Trattamento Galvanico

Le fasi del trattamento galvanico

Il processo di lavorazione si sviluppa in due fasi: trattamento chimico e trattamento elettrolitico.
Inizialmente il particolare plastico subisce una fase di trattamento chimico d’intacco che determina una microporosità superficiale, ricoperta successivamente da particelle di palladio e nickel autocatalitico dello spessore di pochi micron.

Al termine del processo chimico il particolare risulta conducibile elettricamente, permettendo di avviare il ciclo elettrolitico che si sviluppa in diversi step di lavorazione: la prima fase prevede il deposito elettrolitico di Rame, che dona lucentezza al supporto plastico. Successivamente viene avviato il deposito elettrolitico di Nickel, che protegge il substrato dall’ossidazione e permette il deposito di differenti trattamenti successivi, che determinano la finitura finale scelta dal cliente.
Il processo di galvanizzazione è possibile solo per i seguenti materiali plastici :

  • ABS (acrilonitrile-butadiene-stirene), è una termoplastica utilizzata per creare materiali leggeri e allo stesso tempo rigidi
  • Bayblend, polimero ottenuto dalla miscela di Policarbonato e ABS (PC/ABS), è un materiale in grado di offrire le stesse rese estetiche dell’ABS, ma con un grado di resistenza meccanica molto più elevato grazie alla presenza del policarbonato.
  • PP o Polipropilene: è un polimero termoplastico con caratteristiche simili all’ABS, ma con un generale risultato estetico, in fase di stampaggio e di conseguenza di elettrodeposizione, peggiore rispetto all’ABS. Si consiglia l’uso di questo materiale solo ed esclusivamente nel caso in cui ci siano ragioni tecniche imprescindibili; in caso contrario è sempre consigliabile l’utilizzo dell’ABS per un risultato qualitativo decisamente migliore.

Visitate la pagina dedicata ai nostri plus per conoscere tutte le caratteristiche delle nostre lavorazioni!

Stadio chimico

Il processo chimico serve per preparare il pezzo in plastica ai successivi passaggi.
Perché il pezzo possa essere trattato, la plastica deve essere di tre tipi:

  1. ABS Bayblend
  2. PP  
  3. Polipropilene.

Il pezzo viene immerso in una soluzione liquida ad alte temperature. Questo permette l’apertura di pori sulla superficie per permettere il deposito di strati metallici dei passaggi successivi.
Durante questo primo passaggio vengono depositati due strati, uno di Palladio e l’altro di Nickel.

Stadio galvanico

Il primo strato di Nickel viene rinforzato da uno strato di Rame acido elettrolitico.
Un secondo strato di Rame ad alta densità viene depositato per dare la lucentezza al prodotto.
Il sottostrato di Rame viene ricoperto da uno strato di Nickel, che può essere: Lucido, Opaco o Semi-opaco.

Finitura colorata

In questo passaggio realizziamo le richieste del cliente per quanto riguarda colore e finitura.

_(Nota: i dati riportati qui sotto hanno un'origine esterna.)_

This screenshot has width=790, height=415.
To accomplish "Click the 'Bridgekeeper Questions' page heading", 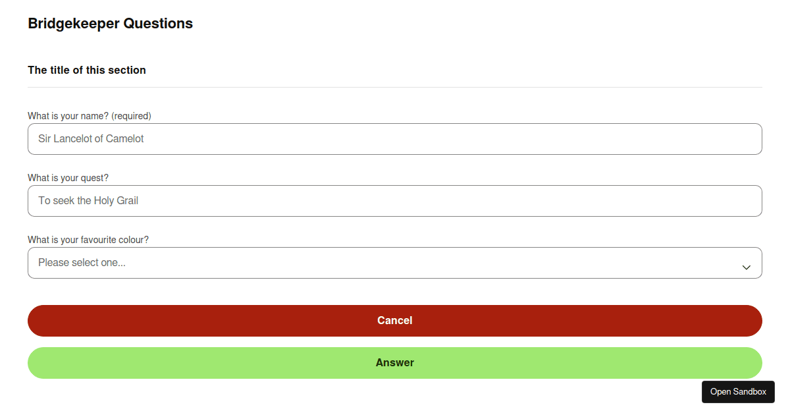I will 111,24.
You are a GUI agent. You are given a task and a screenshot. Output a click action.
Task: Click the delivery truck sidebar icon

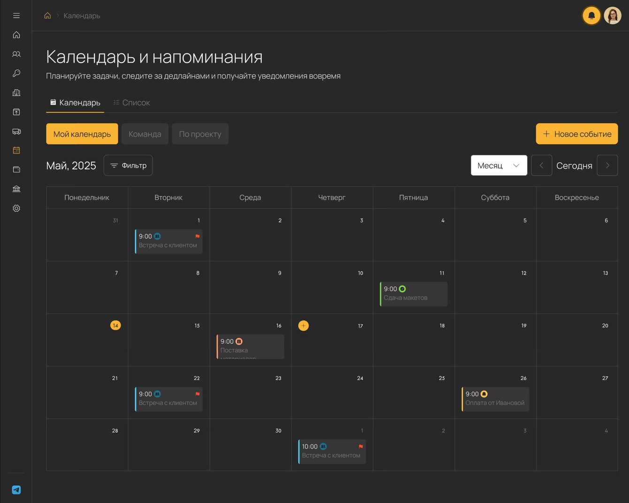[x=16, y=131]
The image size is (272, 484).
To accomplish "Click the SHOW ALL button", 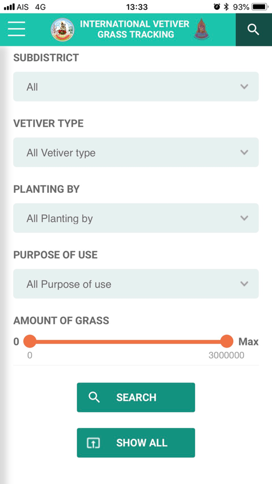I will 136,443.
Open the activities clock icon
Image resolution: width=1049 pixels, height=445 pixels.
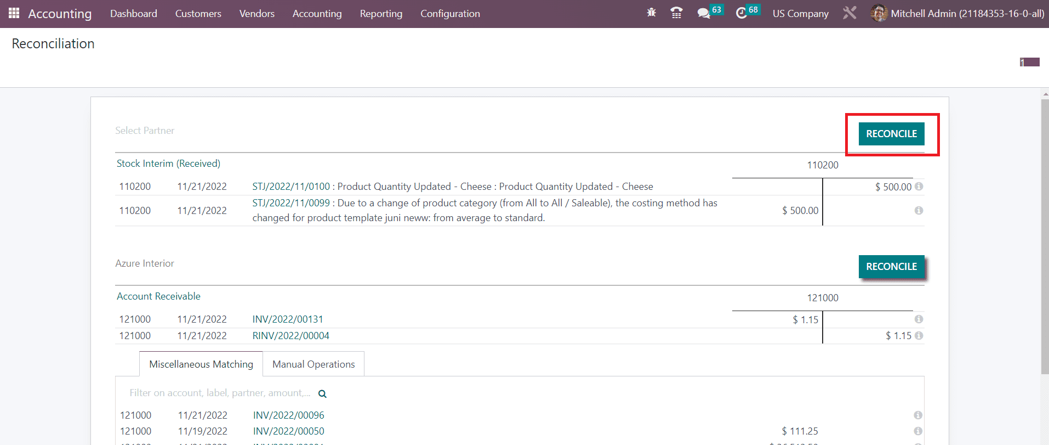point(741,13)
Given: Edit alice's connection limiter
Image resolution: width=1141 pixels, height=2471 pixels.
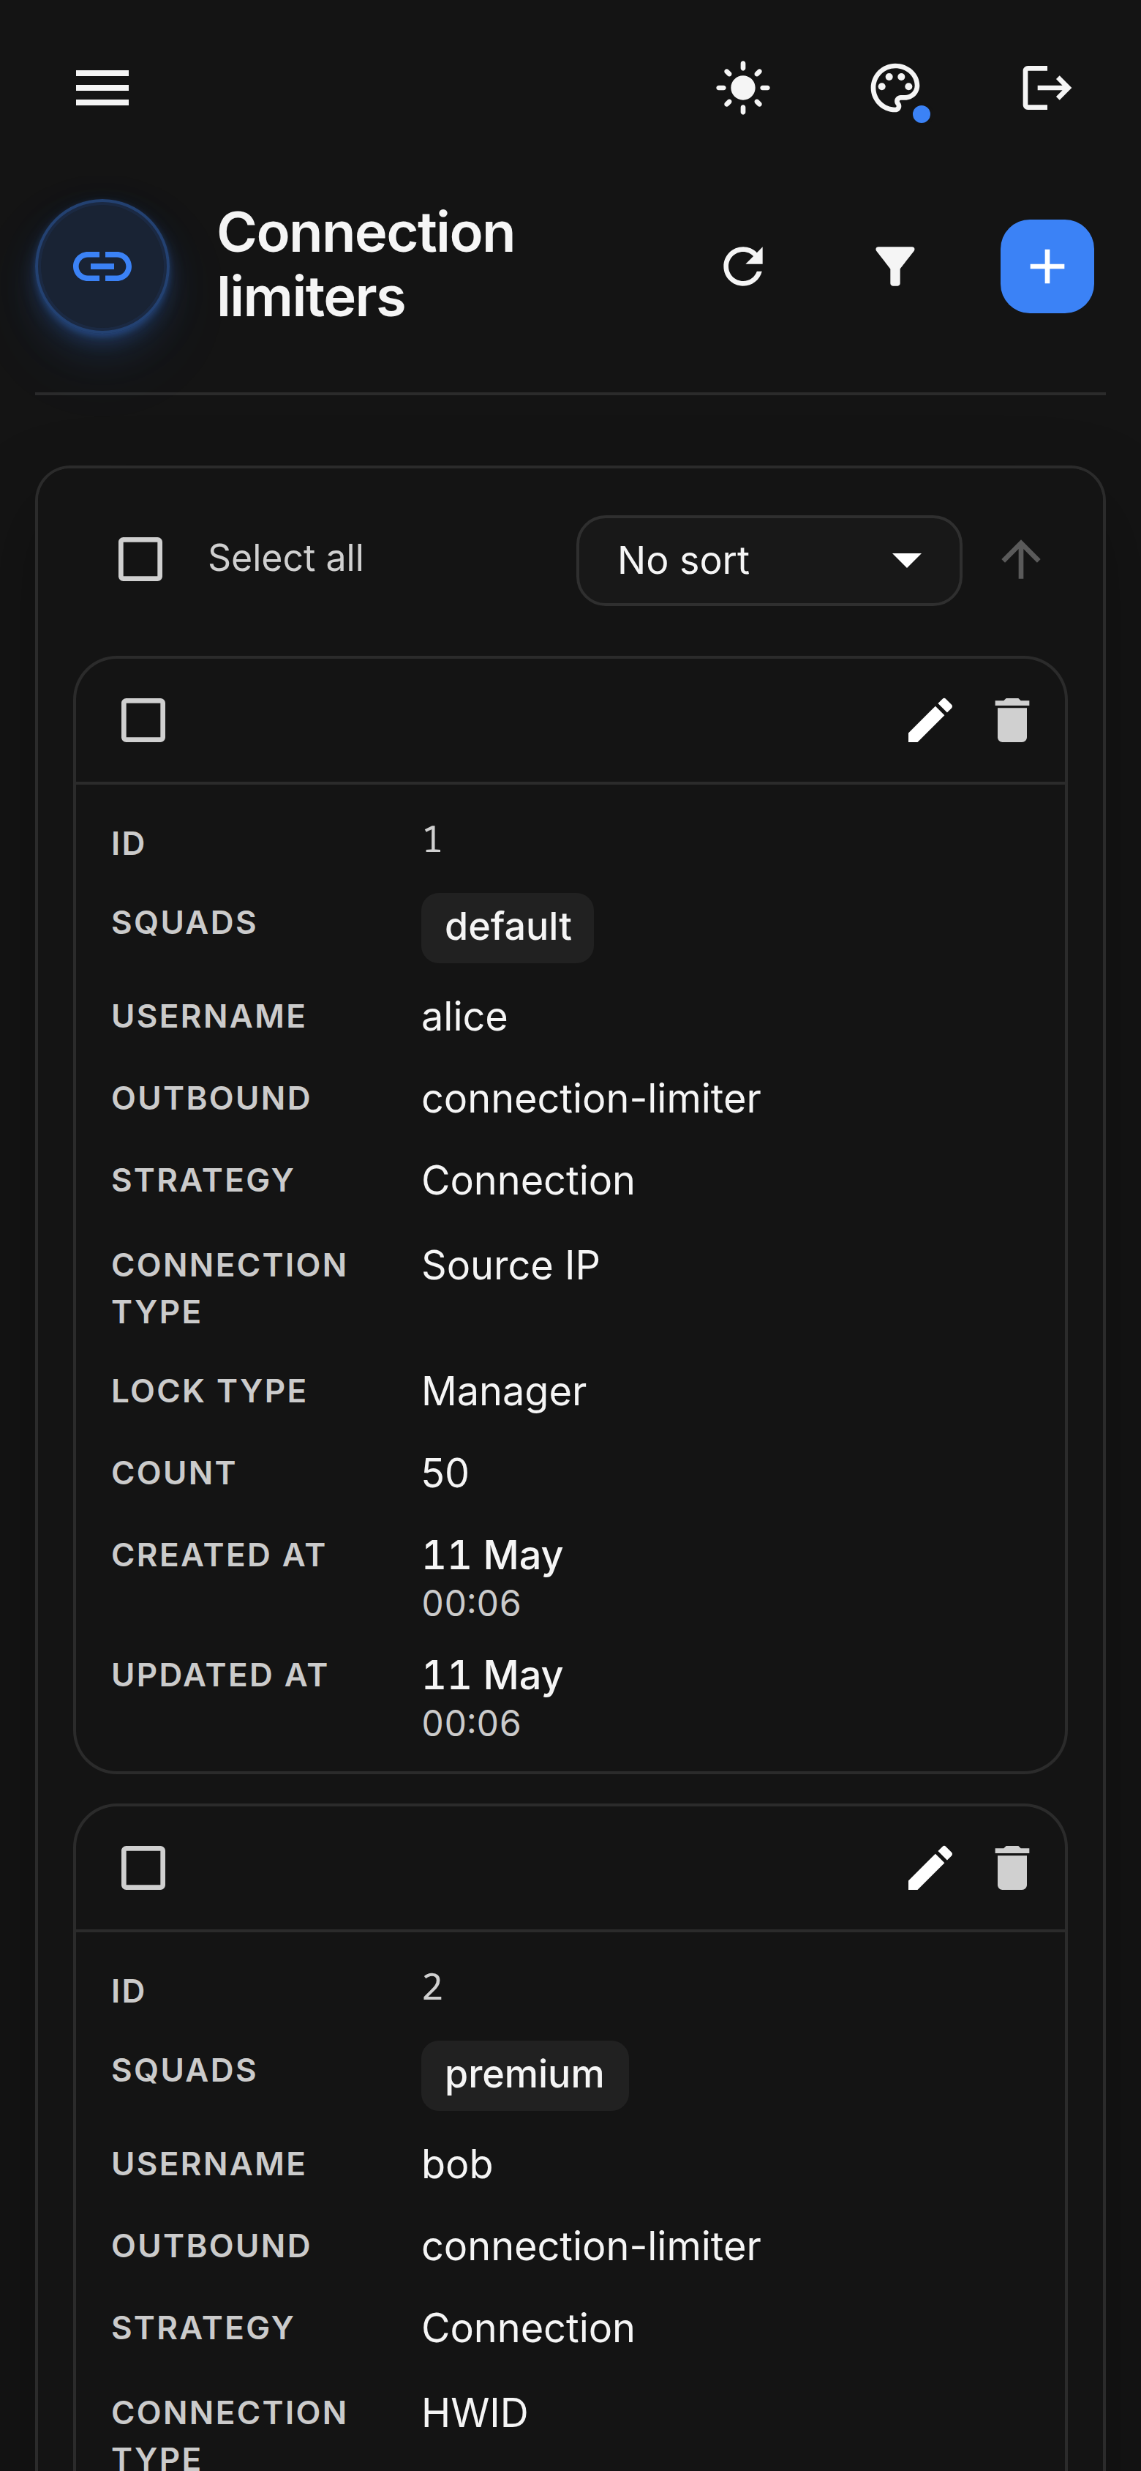Looking at the screenshot, I should click(930, 720).
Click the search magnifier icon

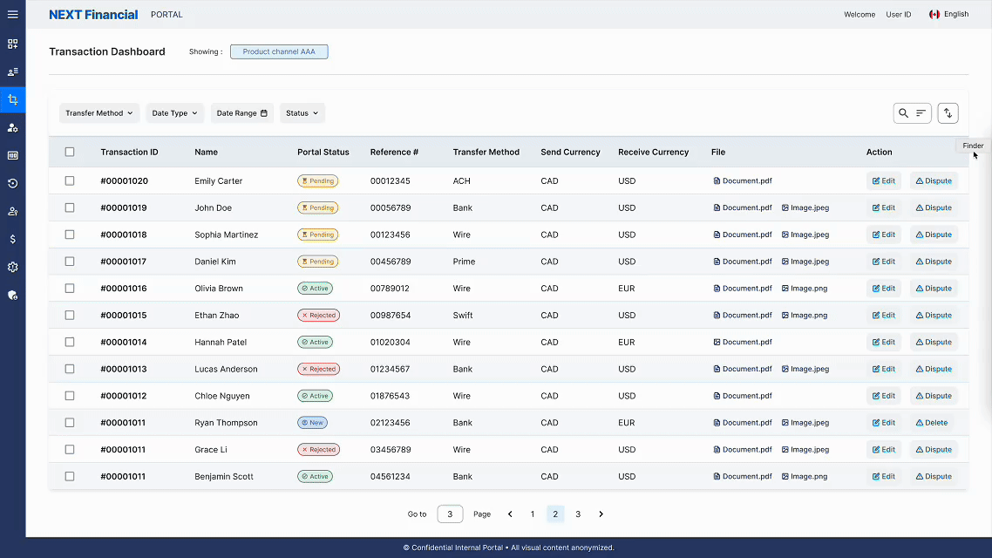pyautogui.click(x=903, y=113)
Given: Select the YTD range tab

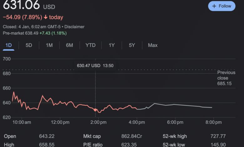Looking at the screenshot, I should tap(90, 45).
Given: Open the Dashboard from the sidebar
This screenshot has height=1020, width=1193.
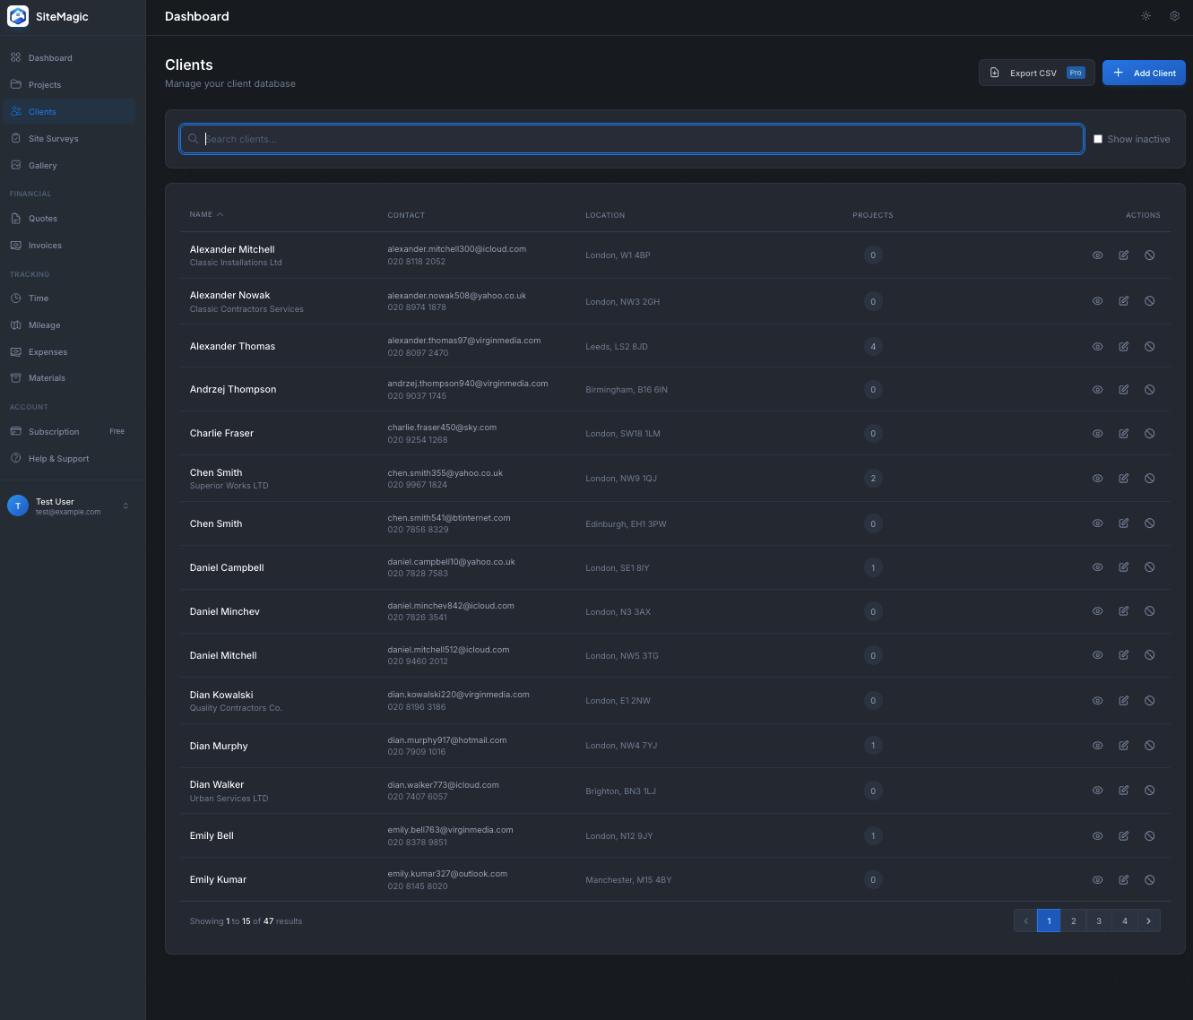Looking at the screenshot, I should (x=49, y=57).
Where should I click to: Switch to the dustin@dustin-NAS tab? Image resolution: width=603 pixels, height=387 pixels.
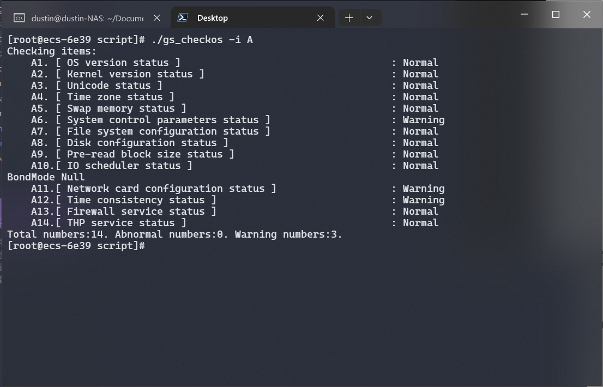coord(87,18)
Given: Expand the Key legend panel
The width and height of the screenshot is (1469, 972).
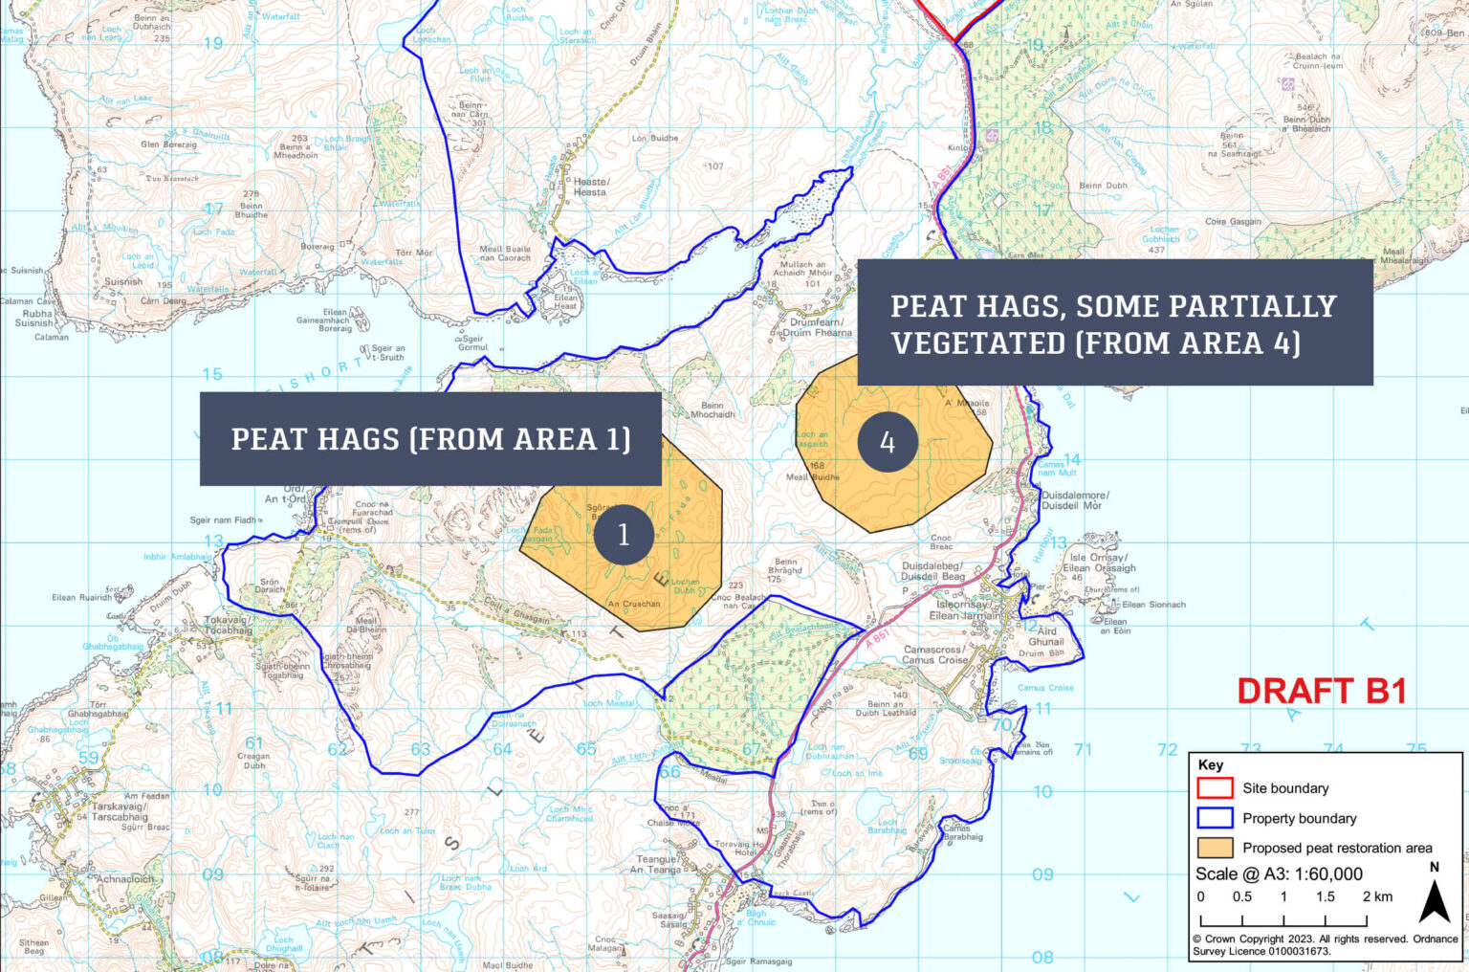Looking at the screenshot, I should 1211,765.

Fisherscope® XRAY. Qualità certificata.

Esistono diversi step che insieme definiscono la qualità di un trattamento decorativo.
Uno di questi è senza dubbio la sorveglianza regolare dei vari strati metallici applicati.

Per verificare lo spessore di deposito dei vari strati metallici ci siamo dotati dello strumento FISCHERSCOPE XRAY XAN222, lo strumento più avanzato disponibile oggi sul mercato, in grado di verificare con estrema e assoluta precisione gli spessori depositati in pochissimi secondi e senza alcuna distruzione del pezzo, per garantire al cliente la perfetta riproducibilità dei nostri trattamenti nel tempo.

Ma come garantire la qualità dei nostri trattamenti ?

Ogni progetto e prodotto prevede, per procedura interna, la produzione di una pre-serie per l’omologazione del processo, della finitura e del risultato estetico.
Eseguiamo una mappatura della pre-serie per identificare le dispersioni minime e massime di deposito applicato, e sottoponiamo i particolari ad una misurazione X-RAY con lo
strumento FISCHERSCOPE X-RAY XAN222. I risultati di analisi vengono raccolti nel software interno e viene generato un certificato di deposito , inviato al cliente in parallelo alla pre-serie.

Il cliente sottopone i particolari a tutti i test previsti, per il raggiungimento dell’omologazione.

Cromoplastica si impegna al mantenimento costante nel tempo degli spessori di deposito minimi e massimi indicati nel certificato, cosi da garantire la perfetta conformità alle esigenze tecniche e di resistenza stabilite e verificate dal cliente in fase di pre-serie.

Sicurezza totale, per una soddisfazione globale di tutti i nostri clienti.